Extracted records >>
--------------------------------

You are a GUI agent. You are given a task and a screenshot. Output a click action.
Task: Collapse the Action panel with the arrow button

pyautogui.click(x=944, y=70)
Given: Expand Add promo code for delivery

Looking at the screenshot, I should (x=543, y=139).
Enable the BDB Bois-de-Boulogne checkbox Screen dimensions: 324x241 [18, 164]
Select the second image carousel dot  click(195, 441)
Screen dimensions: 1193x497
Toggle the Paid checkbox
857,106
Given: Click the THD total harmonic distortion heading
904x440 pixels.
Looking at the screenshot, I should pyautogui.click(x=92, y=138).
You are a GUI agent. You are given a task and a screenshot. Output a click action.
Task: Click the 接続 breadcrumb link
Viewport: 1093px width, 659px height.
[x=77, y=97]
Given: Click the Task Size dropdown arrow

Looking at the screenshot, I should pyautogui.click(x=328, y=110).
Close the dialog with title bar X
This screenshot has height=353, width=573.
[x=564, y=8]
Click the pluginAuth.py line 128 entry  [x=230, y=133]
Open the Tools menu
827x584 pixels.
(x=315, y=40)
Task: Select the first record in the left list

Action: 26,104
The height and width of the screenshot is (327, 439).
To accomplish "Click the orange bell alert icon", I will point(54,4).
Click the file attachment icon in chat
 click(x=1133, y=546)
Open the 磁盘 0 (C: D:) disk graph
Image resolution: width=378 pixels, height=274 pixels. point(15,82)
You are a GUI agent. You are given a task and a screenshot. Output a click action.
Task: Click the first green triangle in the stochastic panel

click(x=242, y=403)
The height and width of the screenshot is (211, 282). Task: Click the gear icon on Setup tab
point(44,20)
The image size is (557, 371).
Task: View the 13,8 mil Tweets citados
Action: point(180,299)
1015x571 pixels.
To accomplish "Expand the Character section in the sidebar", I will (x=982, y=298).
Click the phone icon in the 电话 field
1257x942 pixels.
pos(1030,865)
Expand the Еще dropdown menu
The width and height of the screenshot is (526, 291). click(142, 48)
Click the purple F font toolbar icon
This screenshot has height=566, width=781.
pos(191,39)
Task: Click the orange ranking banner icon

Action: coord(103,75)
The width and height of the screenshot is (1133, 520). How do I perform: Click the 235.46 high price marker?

--------------------------------

Please set out every line of the listing above as a numbered list, leaving out any blank lines.

1. You are a GUI agent. You are given a task and a screenshot. Output a click action.
2. Task: Collapse the Action panel with the arrow button
3. pyautogui.click(x=944, y=70)
4. Given: Expand Add promo code for delivery
5. Looking at the screenshot, I should (x=543, y=139).
6. Enable the BDB Bois-de-Boulogne checkbox Screen dimensions: 324x241 [18, 164]
7. Select the second image carousel dot  click(195, 441)
8. Screen dimensions: 1193x497
9. Toggle the Paid checkbox
10. 857,106
11. Given: Click the THD total harmonic distortion heading
12. 904x440 pixels.
13. Looking at the screenshot, I should pyautogui.click(x=92, y=138).
14. You are a GUI agent. You are given a task and a screenshot. Output a click action.
15. Task: Click the 接続 breadcrumb link
16. Viewport: 1093px width, 659px height.
17. [x=77, y=97]
18. Given: Click the Task Size dropdown arrow
19. Looking at the screenshot, I should pyautogui.click(x=328, y=110).
20. Close the dialog with title bar X
21. This screenshot has height=353, width=573.
22. [x=564, y=8]
23. Click the pluginAuth.py line 128 entry  [x=230, y=133]
24. Open the Tools menu
25. 827x584 pixels.
26. (x=315, y=40)
27. Task: Select the first record in the left list
28. Action: 26,104
29. The height and width of the screenshot is (327, 439).
30. To accomplish "Click the orange bell alert icon", I will point(54,4).
31. Click the file attachment icon in chat
32.  click(x=1133, y=546)
33. Open the 磁盘 0 (C: D:) disk graph
34. Image resolution: width=378 pixels, height=274 pixels. point(15,82)
35. You are a GUI agent. You are given a task and a screenshot. Output a click action.
36. Task: Click the first green triangle in the stochastic panel
37. click(x=242, y=403)
38. The height and width of the screenshot is (211, 282). Task: Click the gear icon on Setup tab
39. point(44,20)
40. The image size is (557, 371).
41. Task: View the 13,8 mil Tweets citados
42. Action: point(180,299)
43. 1015x571 pixels.
44. To accomplish "Expand the Character section in the sidebar", I will (x=982, y=298).
45. Click the phone icon in the 电话 field
46. 1257x942 pixels.
47. pos(1030,865)
48. Expand the Еще dropdown menu
49. The width and height of the screenshot is (526, 291). click(142, 48)
50. Click the purple F font toolbar icon
51. This screenshot has height=566, width=781.
52. pos(191,39)
53. Task: Click the orange ranking banner icon
54. Action: coord(103,75)
55. The width and height of the screenshot is (1133, 520). How do I perform: Click the 235.46 high price marker?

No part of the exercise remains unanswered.